Suzanne Ford was at a packaging conference in June and took a look at the people around her.
"It was like I was in a place with 10,000 people in plastics. Maybe 9,000 of them were men, 999 were women and there was one trans woman," Ford said.
That one would be her.
Ford, 52, transitioned from male to female four years into her career as an account manager for thermoformer Plastic Package Inc. of Sacramento, Calif. It was a process that she undertook with the assistance of her mentor, Teresa Sparks, the transgender adviser to the mayor of San Francisco, who helped both Ford and her employers work through the process when it came to her business life.
Plastic Package owners Jim Kaye and Jennifer Kaye, and President Mike Miller, were quick to learn both what was required by law and what they could and should do beyond that.
"Like any family, it's something that you'd rather not have to deal with it, but they stepped up and we sent out a letter," Ford said. "I sat down with all of my accounts. Now granted, I'm on the West Coast. If I was in [another region], that might have been different, but everyone was supportive. It was a learning process for everyone involved.
"No one reacted unprofessionally. In fact, there are some accounts I'm closer to. I think they watched me go through something that took some courage, and I became someone different than just an order taker."
Not only did Ford's sales for Plastic Package not suffer during the transition, they continued to go up.
"If Plastic Package hadn't come out and strongly supported me and said, 'We're a family and we want to support her,' it might not have gone so well. Everybody was a little scared. It's a scary proposition."
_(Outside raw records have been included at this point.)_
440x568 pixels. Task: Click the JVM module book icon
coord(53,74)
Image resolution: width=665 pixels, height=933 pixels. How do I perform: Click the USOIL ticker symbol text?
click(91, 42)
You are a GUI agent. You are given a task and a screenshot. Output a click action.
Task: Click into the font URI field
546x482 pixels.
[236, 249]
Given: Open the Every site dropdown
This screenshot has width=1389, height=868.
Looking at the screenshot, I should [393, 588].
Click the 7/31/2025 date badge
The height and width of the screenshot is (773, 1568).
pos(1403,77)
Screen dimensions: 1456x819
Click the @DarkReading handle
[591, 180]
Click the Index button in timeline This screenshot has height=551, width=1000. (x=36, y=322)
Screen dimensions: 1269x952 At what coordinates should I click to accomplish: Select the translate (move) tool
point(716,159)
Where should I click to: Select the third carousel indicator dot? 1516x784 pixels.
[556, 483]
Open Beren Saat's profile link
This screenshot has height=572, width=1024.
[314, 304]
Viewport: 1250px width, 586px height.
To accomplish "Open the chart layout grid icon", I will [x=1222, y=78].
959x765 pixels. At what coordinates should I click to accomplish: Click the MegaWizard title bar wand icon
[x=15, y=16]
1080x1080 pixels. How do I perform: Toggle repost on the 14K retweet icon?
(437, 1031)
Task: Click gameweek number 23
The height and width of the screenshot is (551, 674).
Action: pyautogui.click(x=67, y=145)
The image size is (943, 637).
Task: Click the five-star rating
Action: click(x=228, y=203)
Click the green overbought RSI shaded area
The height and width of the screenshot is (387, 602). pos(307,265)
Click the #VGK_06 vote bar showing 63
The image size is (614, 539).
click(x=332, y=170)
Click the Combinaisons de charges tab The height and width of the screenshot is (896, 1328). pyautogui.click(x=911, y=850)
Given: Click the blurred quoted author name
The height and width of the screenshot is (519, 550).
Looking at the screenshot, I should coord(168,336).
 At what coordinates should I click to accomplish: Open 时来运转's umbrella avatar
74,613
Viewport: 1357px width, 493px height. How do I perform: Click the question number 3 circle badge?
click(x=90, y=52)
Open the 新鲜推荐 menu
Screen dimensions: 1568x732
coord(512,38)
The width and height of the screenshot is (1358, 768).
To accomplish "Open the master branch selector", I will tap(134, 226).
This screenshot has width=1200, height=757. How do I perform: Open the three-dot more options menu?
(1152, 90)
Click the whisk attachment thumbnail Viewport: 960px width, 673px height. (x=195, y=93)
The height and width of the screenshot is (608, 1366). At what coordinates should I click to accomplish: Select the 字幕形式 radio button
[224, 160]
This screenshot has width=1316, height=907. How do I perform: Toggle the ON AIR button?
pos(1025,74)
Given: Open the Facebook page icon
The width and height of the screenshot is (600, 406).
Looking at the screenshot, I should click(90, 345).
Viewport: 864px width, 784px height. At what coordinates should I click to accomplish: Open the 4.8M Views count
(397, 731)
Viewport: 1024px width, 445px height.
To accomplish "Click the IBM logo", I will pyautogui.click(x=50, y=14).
Selling thermoformed plastic packaging wasn't the life that Ford had planned. At one point, she was in law school until her "life got rearranged."
A shot at running her own business, a coffee shop in Louisville, Ky., did not work out, but Ford said the experience made her more fully understand the plight of small-business owners, including the Kayes. Since finding her way into plastics packaging in 2009, Ford said she has come to appreciate just what goes into making all those items on store shelves.
"It was surprising to me just how brilliant the people I deal with every day at work are," she said. "From our designers to our production managers."
Recently, the team at Plastic Package has been laying the groundwork for business opportunities in the legal marijuana industry. While there is regulatory uncertainty now, there is the potential for new customers who need packaging that will meet the requirements of food-safe materials in addition to special needs.
"The regulation now they're worried about is developing child-resistant packaging and what that will mean," she said.
Currently, most legal marijuana businesses are small scale because they operate only on a state or regional level. But as they grow, Ford noted, thermoforming offers the right scale of mass production for small to midsized firms.
"It's a startup situation now, but they soon will be needing us in the plastics industry and we'll be there."